I guess fame gets to everyone. Although some people think it was a terrorist attack,

By the time I was 27, we had built the Arks: Giant spaceships that simulated gravity by rotating. Giant spaceships built to try and retain some of the air that the Earth was rapidly losing to space in low gravity. Giant spaceships that gave hundreds of thousands of humans hope to extend their lifespans.

I'm not sure whether the tens of billions left behind on Earth suffocated or froze first. But I hear the last Olympics had the most amazing pole vaulting the world had ever seen.

Today, though, none of it mattered. The Sun itself was about to reach point where its gravity could no longer keep its hydrogen fusing into helium. The Sun would slowly fade into darkness as its gaseous layers flew away, leaving only a cooling iron core behind.

After that... darkness.

The Arks' solar panels would become almost useless.
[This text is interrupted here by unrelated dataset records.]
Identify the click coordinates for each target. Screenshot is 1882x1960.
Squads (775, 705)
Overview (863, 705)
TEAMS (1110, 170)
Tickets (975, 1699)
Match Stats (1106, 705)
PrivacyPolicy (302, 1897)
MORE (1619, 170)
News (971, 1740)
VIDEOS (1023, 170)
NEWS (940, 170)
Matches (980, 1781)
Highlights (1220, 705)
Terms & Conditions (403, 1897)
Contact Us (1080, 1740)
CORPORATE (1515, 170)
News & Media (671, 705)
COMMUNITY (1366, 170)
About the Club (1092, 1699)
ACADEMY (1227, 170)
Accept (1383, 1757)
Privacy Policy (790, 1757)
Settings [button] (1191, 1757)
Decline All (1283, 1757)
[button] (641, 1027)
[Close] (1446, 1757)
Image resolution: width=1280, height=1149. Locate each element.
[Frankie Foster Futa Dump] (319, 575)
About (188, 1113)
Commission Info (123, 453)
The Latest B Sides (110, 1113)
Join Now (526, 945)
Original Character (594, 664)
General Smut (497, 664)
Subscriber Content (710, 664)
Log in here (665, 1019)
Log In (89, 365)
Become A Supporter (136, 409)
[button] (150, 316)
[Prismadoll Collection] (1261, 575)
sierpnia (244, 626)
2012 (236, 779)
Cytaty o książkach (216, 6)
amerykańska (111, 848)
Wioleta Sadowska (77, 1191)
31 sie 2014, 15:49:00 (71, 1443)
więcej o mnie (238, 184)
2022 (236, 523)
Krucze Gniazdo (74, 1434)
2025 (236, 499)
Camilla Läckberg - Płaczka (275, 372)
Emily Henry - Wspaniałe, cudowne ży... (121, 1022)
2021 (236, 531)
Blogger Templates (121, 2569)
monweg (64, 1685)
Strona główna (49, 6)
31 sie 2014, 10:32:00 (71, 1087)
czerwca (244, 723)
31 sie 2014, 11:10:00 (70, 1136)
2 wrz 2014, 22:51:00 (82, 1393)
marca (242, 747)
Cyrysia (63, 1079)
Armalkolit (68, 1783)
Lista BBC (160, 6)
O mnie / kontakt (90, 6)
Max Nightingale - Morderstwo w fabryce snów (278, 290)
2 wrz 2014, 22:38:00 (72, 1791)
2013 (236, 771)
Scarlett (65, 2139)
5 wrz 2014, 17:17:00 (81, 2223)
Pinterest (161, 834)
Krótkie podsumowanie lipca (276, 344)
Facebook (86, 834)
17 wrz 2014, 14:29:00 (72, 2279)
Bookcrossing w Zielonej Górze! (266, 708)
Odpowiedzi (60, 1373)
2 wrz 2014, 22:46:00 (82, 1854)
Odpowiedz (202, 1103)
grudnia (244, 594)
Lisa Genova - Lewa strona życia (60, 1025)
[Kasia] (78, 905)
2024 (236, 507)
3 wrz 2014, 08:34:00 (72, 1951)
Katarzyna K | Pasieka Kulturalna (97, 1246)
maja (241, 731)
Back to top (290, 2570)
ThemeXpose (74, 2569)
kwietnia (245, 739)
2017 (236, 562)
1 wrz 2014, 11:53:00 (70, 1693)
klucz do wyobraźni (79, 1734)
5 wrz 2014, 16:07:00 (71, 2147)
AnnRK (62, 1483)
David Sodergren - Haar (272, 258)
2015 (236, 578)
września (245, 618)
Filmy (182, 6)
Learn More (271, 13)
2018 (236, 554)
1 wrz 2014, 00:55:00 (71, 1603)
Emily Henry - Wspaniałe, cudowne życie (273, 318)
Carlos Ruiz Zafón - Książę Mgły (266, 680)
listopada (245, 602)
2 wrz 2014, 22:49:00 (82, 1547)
We would become fully reliant on our own experimental fusion reactor to power our survival.

This was our "zero-G" moment.

The Allied Fleet was preparing for zero-G by extracting hydrogen from the remnants of Jupiter's atmosphere. This hydrogen would become our fuel for nuclear fusion. Without it, we had only weeks to survive. With it, we could buy ourselves a few generations.

Meanwhile, I'm stuck here with literally the crappiest job imaginable here in Nutrient Reclamation. I keep the pumps in working order to turn our shit into something more palatable.

The intercom system roared to life, breaking me out of my thoughts.

"Attention all personnel. Solar output is dropping ahead of predictions. We are transitioning to an emergency fusion core start-up immediately."

"Mike! Ya hear that?" Jay yelled at me.

"Ahh shit, the pumps aren't ready for cooling yet!" I yelled back. "Call up Rachel, this is gonna be ugly!"

While Jay paged our supervisor, I started to turn the valves to divert our water supply from reclamation to cooling. If we were going to have any hope of surviving zero-G, we would need to save ourselves from the excess heat of the reactor.

In a universe where energy was becoming the scarcest resource, we could all die from too much of it.